Tobaria – Tanggal 1 Oktober 2026 mendatang akan menjadi momentum bersejarah bagi dunia perkopian Indonesia. Bertepatan dengan International Coffee Day yang kini resmi diakui PBB, perhelatan Festival Kopi Danau Toba ke-3 akan resmi dibuka.

Bukan di tengah hiruk-pikuk kota, melainkan di Desa Banuarea, sebuah desa di ujung Kabupaten Humbang Hasundutan yang masih didekap oleh keasrian hutan rimba. Dari tengah hutan, peserta juga akan diajak berlayar untuk menikmati kopi dke tengah Danau Toba.


Festival ini bukan sekadar perayaan rutin, melainkan sebuah pernyataan ambisius untuk menancapkan tonggak Danau Toba sebagai destinasi wisata kopi terbesar di dunia.
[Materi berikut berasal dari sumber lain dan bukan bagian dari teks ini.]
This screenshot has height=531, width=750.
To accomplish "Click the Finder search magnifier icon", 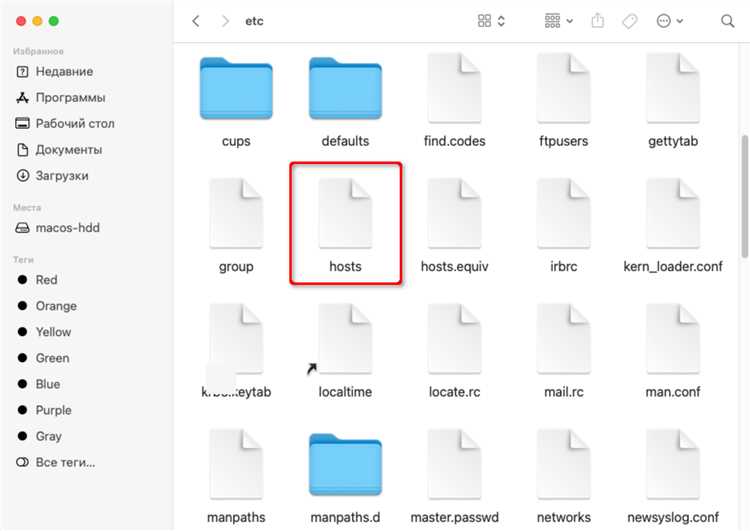I will pyautogui.click(x=728, y=21).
Indonesia tercatat sebagai pemilik kedai kopi terbanyak di dunia dengan menghadirkan lebih dari 460.000 kedai kop jauh melampaui negara lainnya.

Indonesia juga memiliki setidaknya 68 Kopi Indikasi Geografis (IG) yang terdaftar, termasuk jenis Arabika, Robusta, dan Excelsa, yang menandakan produk tersebut memiliki reputasi, kualitas, dan karakteristik khusus berdasarkan daerah asalnya. 7 dari IG tersebut berasal dari Danau Toba yg juga berdekatan dengan 2 IG kopi lainnya yaitu Mandailing dan Sipirok.

Kopi yang Menyatukan Nusantara dan Dunia

Kawasan Toba Caldera UNESCO Global Geopark telah lama menjadi pemain kunci dalam rantai kopi global. Kehadiran Pusat Riset Kopi Starbucks di kawasan ini, yang produknya kini dapat dijumpai di bandara-bandara internasional seluruh dunia, menjadi bukti nyata kualitasnya.

Dengan visi “Menghadirkan Kenikmatan Kopi untuk Dunia”, festival ini juga merayakan keberagaman. Mesipun fokus pada kekayaan lokal—di mana 7 dari 8 kabupaten di kawasan Danau Toba telah memiliki sertifikat Indikasi Geografis (IG)—panitia akan menghadirkan cita rasa kopi dari seluruh penjuru Nusantara, mulai dari Aceh hingga Papua, bahkan kopi mancanegara.

Semangat Kolaboratif: Kekuatan Berkoperasi
Kesuksesan festival ini bertumpu pada satu prinsip utama: Bekerja Bersama. Hal ini tercermin dari kolaborasi lintas lembaga antara Koperasi Geopark Danau Toba dengan Lembaga-lembaga Pemerintah, BUMN, dan SWASTA

“Ada cerita yang tumbuh di sela pepohonan hutan Banuarea, dan ada doa petani yang mengendap di dasar cangkir Anda.”

Kami mengundang seluruh penikmat aroma dan pencinta budaya untuk hadir dalam perjumpaan agung ini. Mari bersulang bagi tanah yang subur, bagi tangan yang memetik dengan tulus, dan bagi kebersamaan yang terjalin dalam hangatnya seduhan kopi.


Siapkan diri Anda untuk menyaksikan bagaimana tradisi lama dan kualitas dunia melebur dalam satu festival spektakuler di tepi kaldera purba.

Sampai jumpa di Festival Kopi Danau Toba 2026 menyemarakkan Internasional Coffee Day 1 Oktober 2026.